> [Brano di testo]:
::::

Oggi invece sono in crisi i produttori di macchine fotografiche. Nikon
ed Canon non se la stanno passando benissimo, Minolta è stata
acquistata da Sony, Pentax da Ricoh, c'è stato un rimescolamento
incredibile. Dopo il 2000, il lavoro dei laboratori di sviluppo è
stampa è crollato dell'80% e di conseguenza hanno chiuso 8
laboratori su 10.
Questa moria è
continuata ed in piccola parte sta continuandoo anche adesso. Non ci
sono più le grandi realtà che conoscevamo 20 anni fa. In Italia
c'erano almno una ventina di cosiddetti Photo-Finisher che
erano struuture con almeno 100 dipendenti impiegate all'interno di
ognuna di esse e non so quante macchine sviluppatrici e stampatrici.
Questa realtà è stata spazzata via dal digitale. Noi possiamo
discutere su tante cose, ma indubbiamente questa è la realtà
economica di quello che è successo.
TG:
Esistono ancora gli importatori, i grossisti ed i negozi di
fotografia?

::::

> [Dati forniti]:
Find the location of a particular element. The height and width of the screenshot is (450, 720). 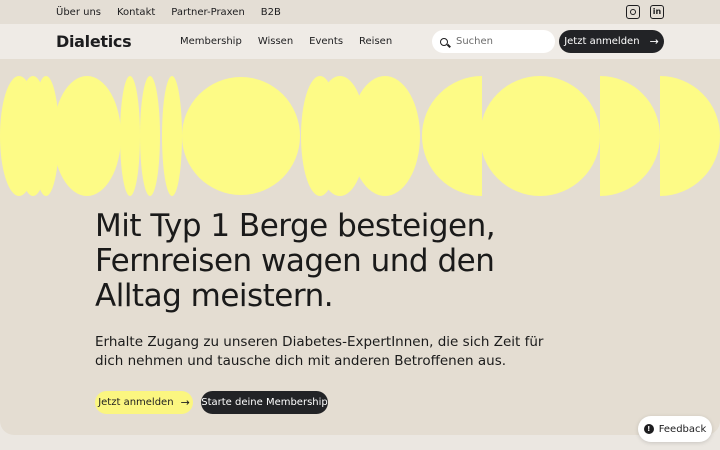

::::

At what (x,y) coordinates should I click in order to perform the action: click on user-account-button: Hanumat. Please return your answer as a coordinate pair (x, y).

::::

> [Svolgi quanto segue]:
A) Di quanto è crollato, dopo il 2000, il lavoro dei laboratori di sviluppo e stampa secondo il brano sulla crisi della fotografia?
B) In base al brano sulla crisi della fotografia, spiega perché hanno chiuso 8 laboratori su 10.
C) Prosegui il brano sulla crisi della fotografia a partire dal punto in cui si interrompe.
Le voci riportate non servono per svolgere i compiti.

> [Risposte ai compiti]:
A) È crollato dell'80%.

B) Hanno chiuso perché, dopo il 2000, il lavoro dei laboratori di sviluppo e stampa è crollato dell'80%.

C)
FB:
Anche queste categorie hanno chiuso perché chi s'è convertito
completamente al digitale non è riuscito a dare quel valore aggiunto
di consulenza, servizi ed altro. Essendo gli utili sempre più
risicati e facendosi sempre più largo la realtà degli acquisti su
internet, molte realtà commerciali sparivano. Non essendoci più una
consulenza nei confronti della clientela, solo il prezzo fa la
differenza. S'è perso il rapporto con la clientela che non trovando
un dialogo col negoziante s'è rivolta verso altre categorie di
venditori. Inoltre, le aziende produttrici hanno limitato gli utili
dei venditori al dettaglio.
Molti
negozi storici hanno chiuso, l'ultimo è forse Centro Foto-Cine in
piazza Argentina che ha chiuso qualche mese fa.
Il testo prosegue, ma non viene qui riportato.